Supplied records
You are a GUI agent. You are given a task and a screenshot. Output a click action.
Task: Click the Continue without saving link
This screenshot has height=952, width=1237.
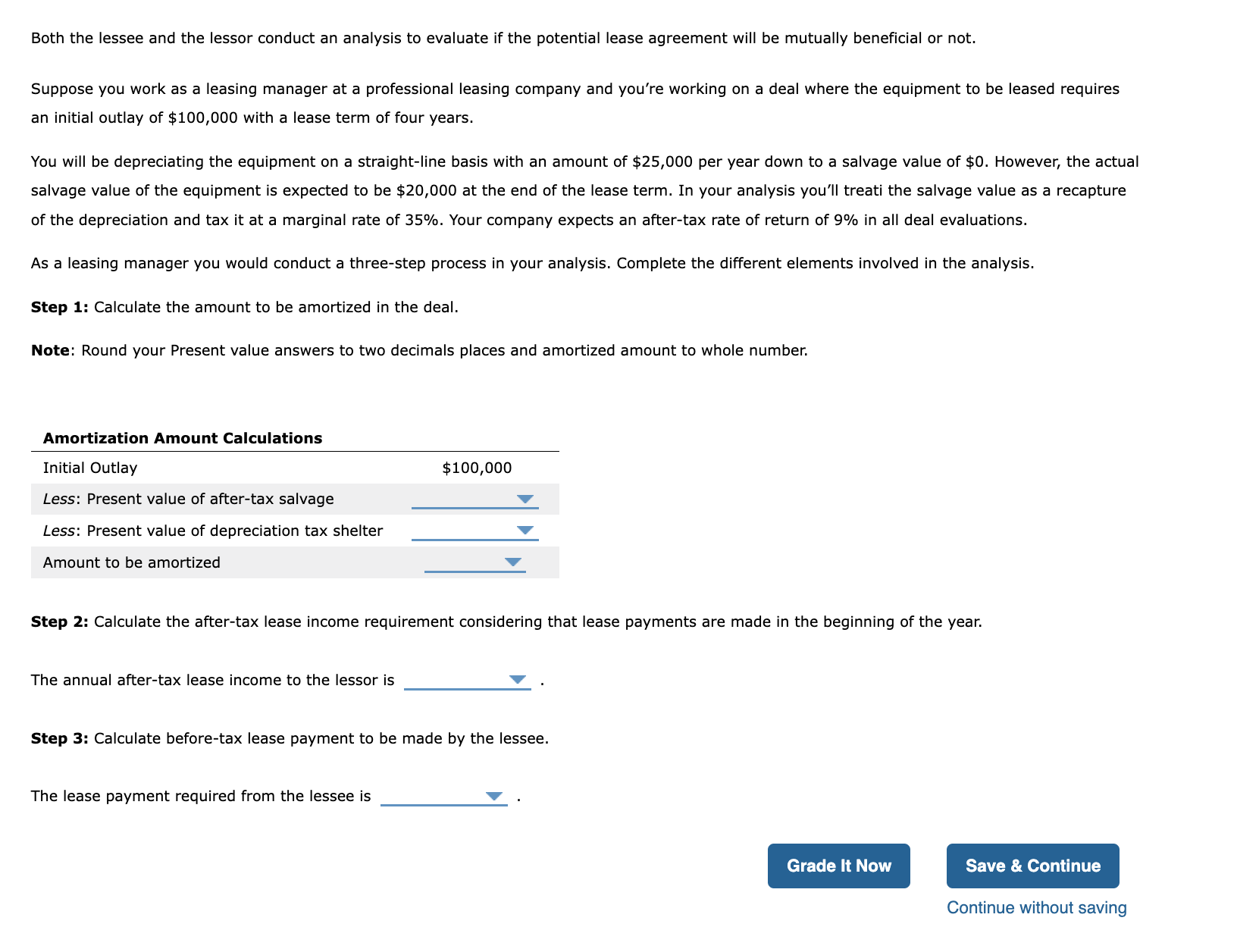click(1037, 907)
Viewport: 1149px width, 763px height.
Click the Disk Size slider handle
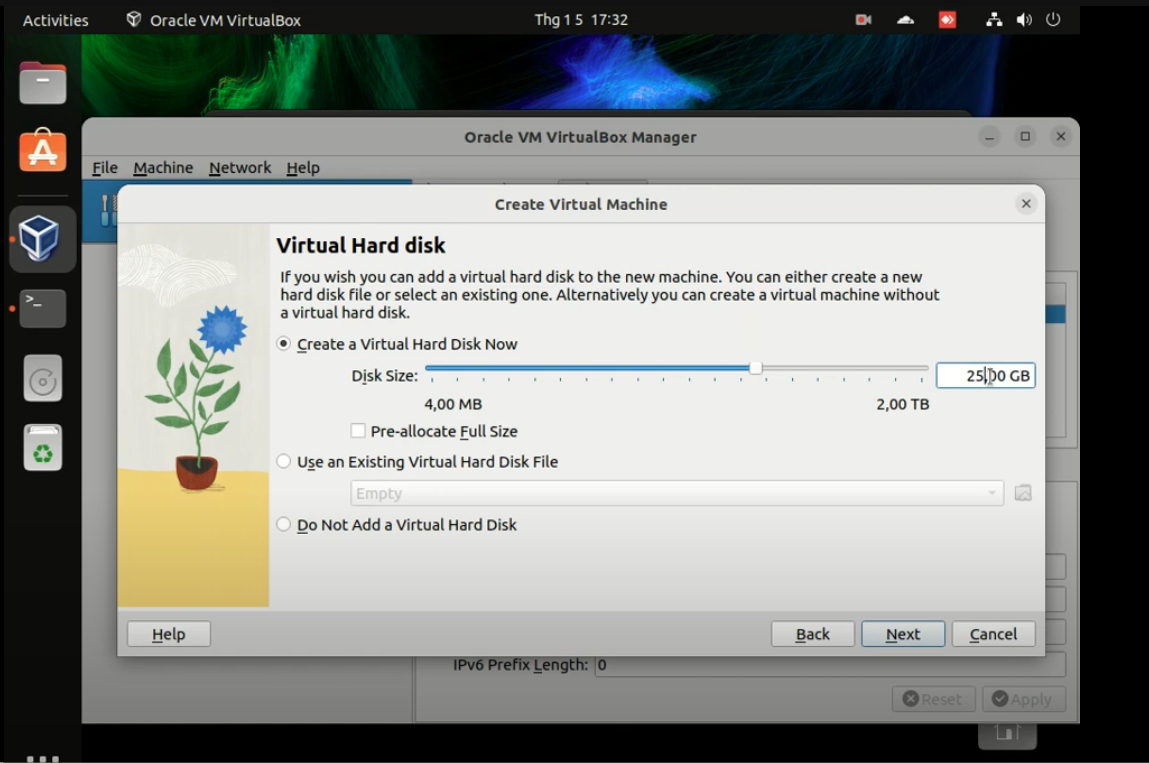click(758, 368)
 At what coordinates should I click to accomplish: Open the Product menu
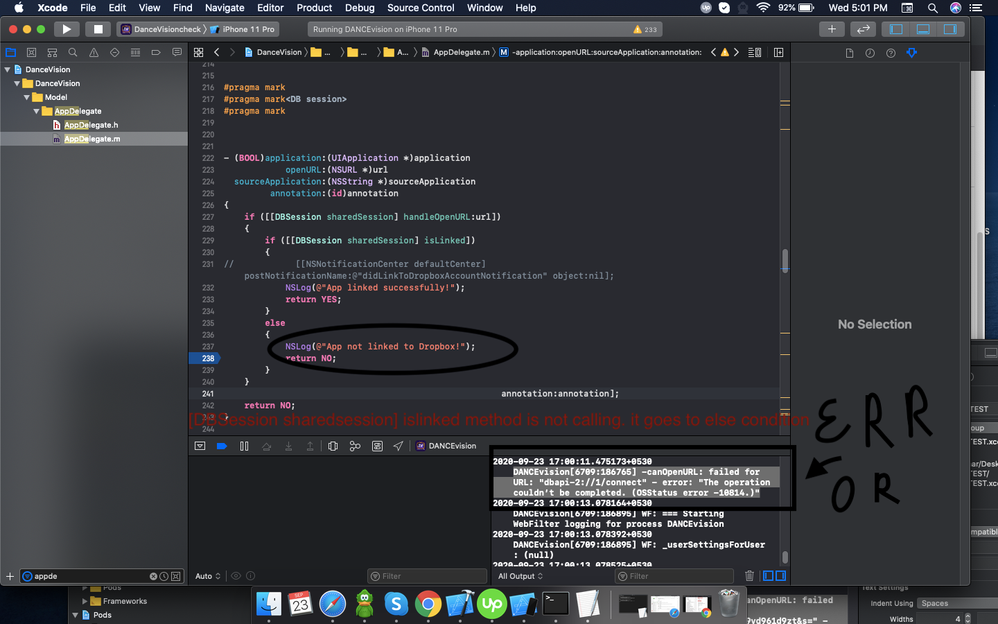(314, 8)
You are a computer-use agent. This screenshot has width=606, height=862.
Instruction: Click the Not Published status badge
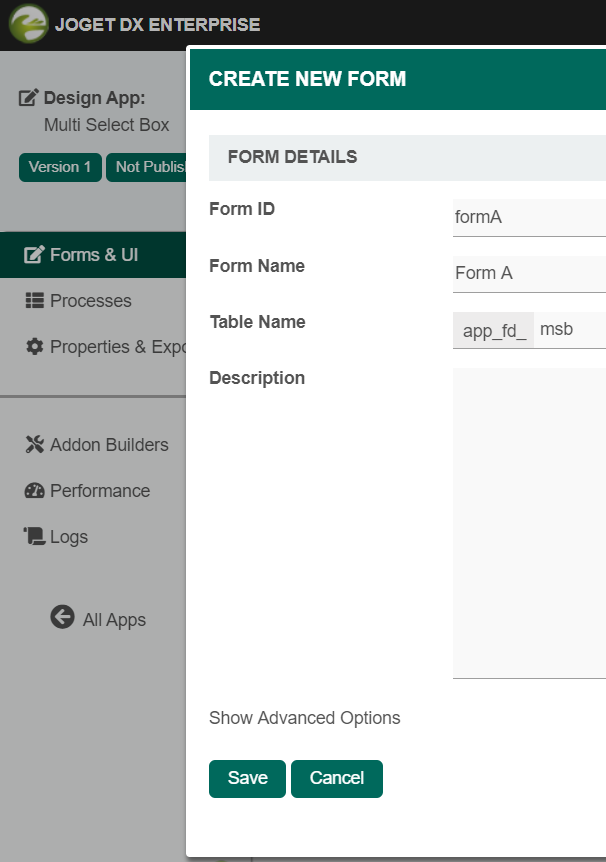click(147, 167)
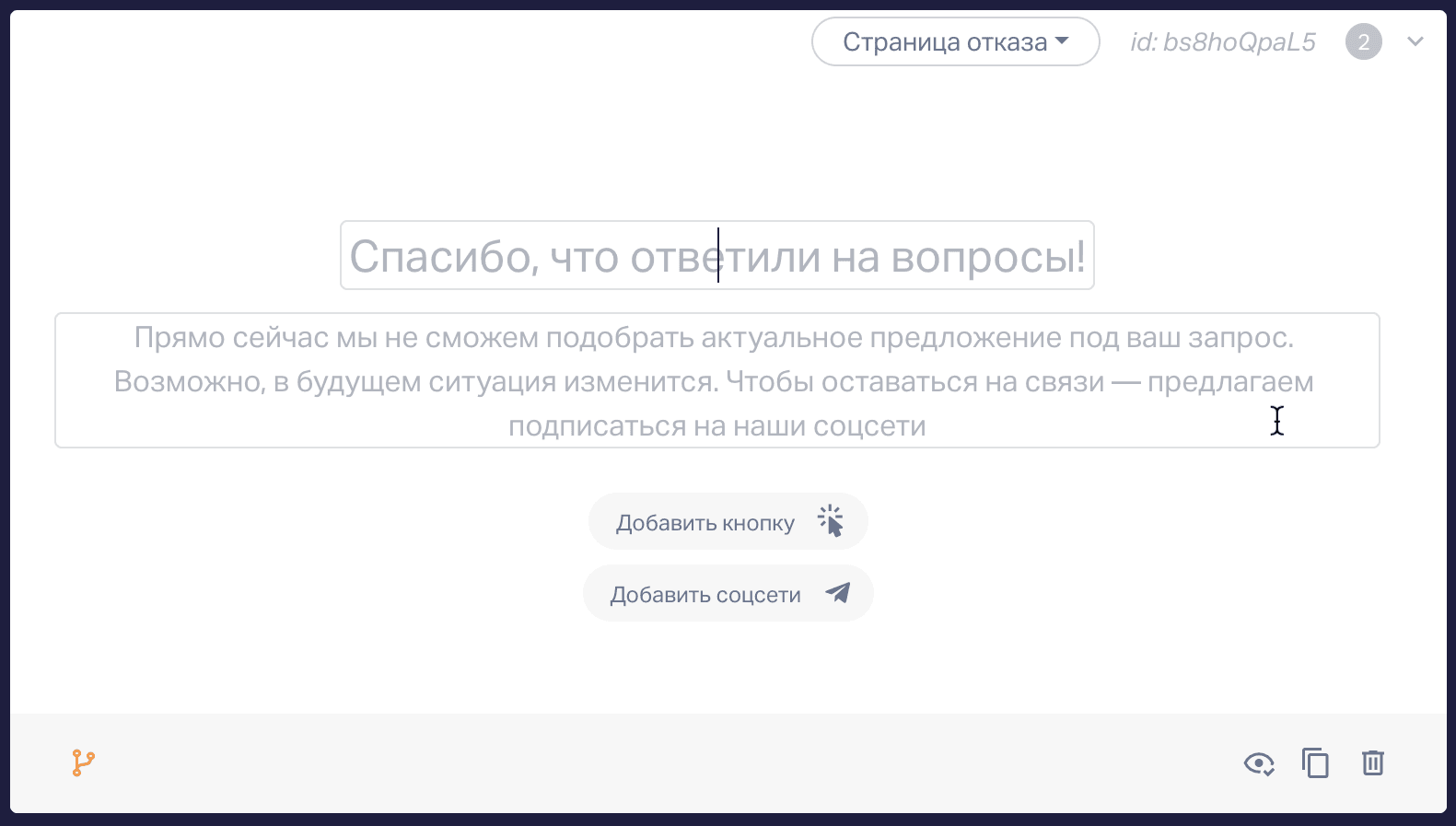1456x826 pixels.
Task: Delete the page using the trash icon
Action: tap(1373, 762)
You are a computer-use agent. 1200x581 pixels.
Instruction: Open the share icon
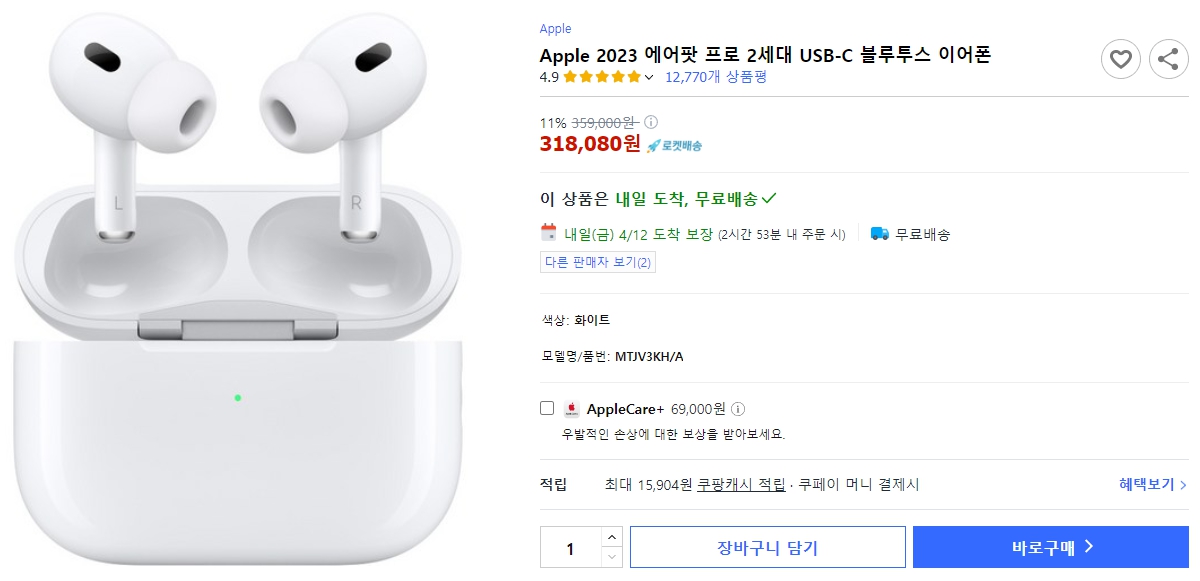(1168, 59)
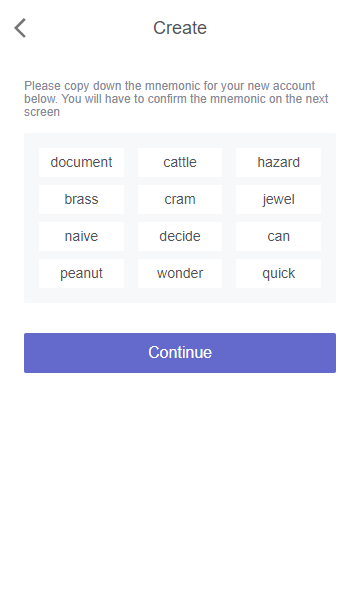Select the mnemonic word cattle

180,162
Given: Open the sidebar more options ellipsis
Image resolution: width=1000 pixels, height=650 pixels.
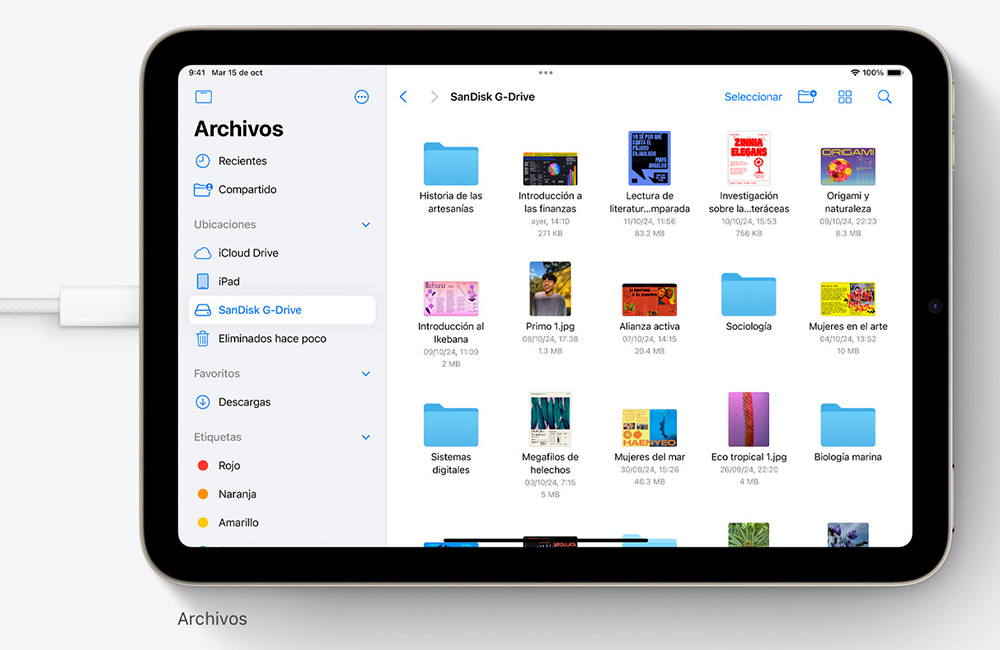Looking at the screenshot, I should 362,97.
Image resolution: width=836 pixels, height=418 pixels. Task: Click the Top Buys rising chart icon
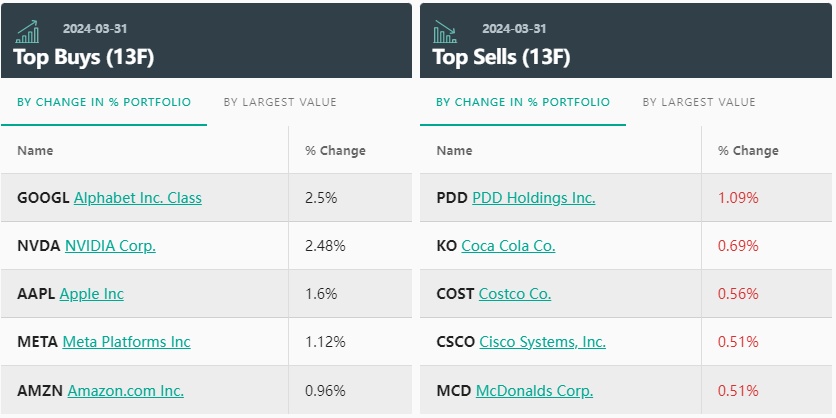[27, 32]
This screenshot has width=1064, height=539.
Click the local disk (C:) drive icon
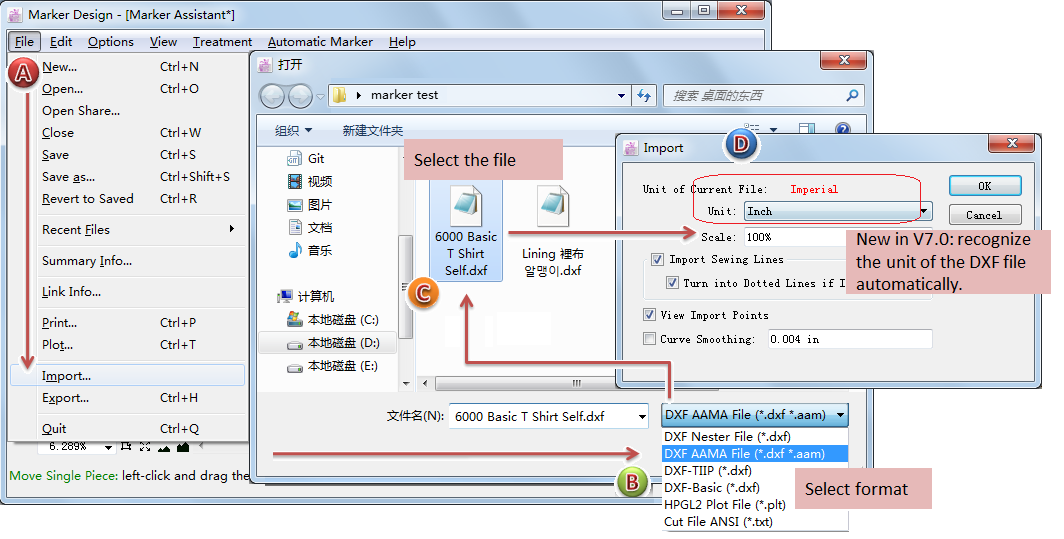click(294, 320)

Task directions
Copy out all the entries precisely. No images.

Reply
You are a GUI agent. You are given a task and a screenshot. Output a click action.
Task: Click the Continue without saving link
This screenshot has height=952, width=1237.
click(1037, 907)
Viewport: 1149px width, 763px height.
Click the Disk Size slider handle
click(758, 368)
 At what coordinates should I click to accomplish: Open the Product menu
(314, 8)
You are a computer-use agent. This screenshot has width=606, height=862.
Instruction: Click the Not Published status badge
click(147, 167)
1456x826 pixels.
Task: Delete the page using the trash icon
Action: tap(1373, 762)
You are a computer-use agent. 1200x581 pixels.
Instruction: Open the share icon
(1168, 59)
Select the mnemonic word cattle

180,162
Given: Open the sidebar more options ellipsis
Image resolution: width=1000 pixels, height=650 pixels.
Looking at the screenshot, I should 362,97.
Image resolution: width=836 pixels, height=418 pixels. Task: Click the Top Buys rising chart icon
[27, 32]
This screenshot has width=1064, height=539.
Click the local disk (C:) drive icon
click(294, 320)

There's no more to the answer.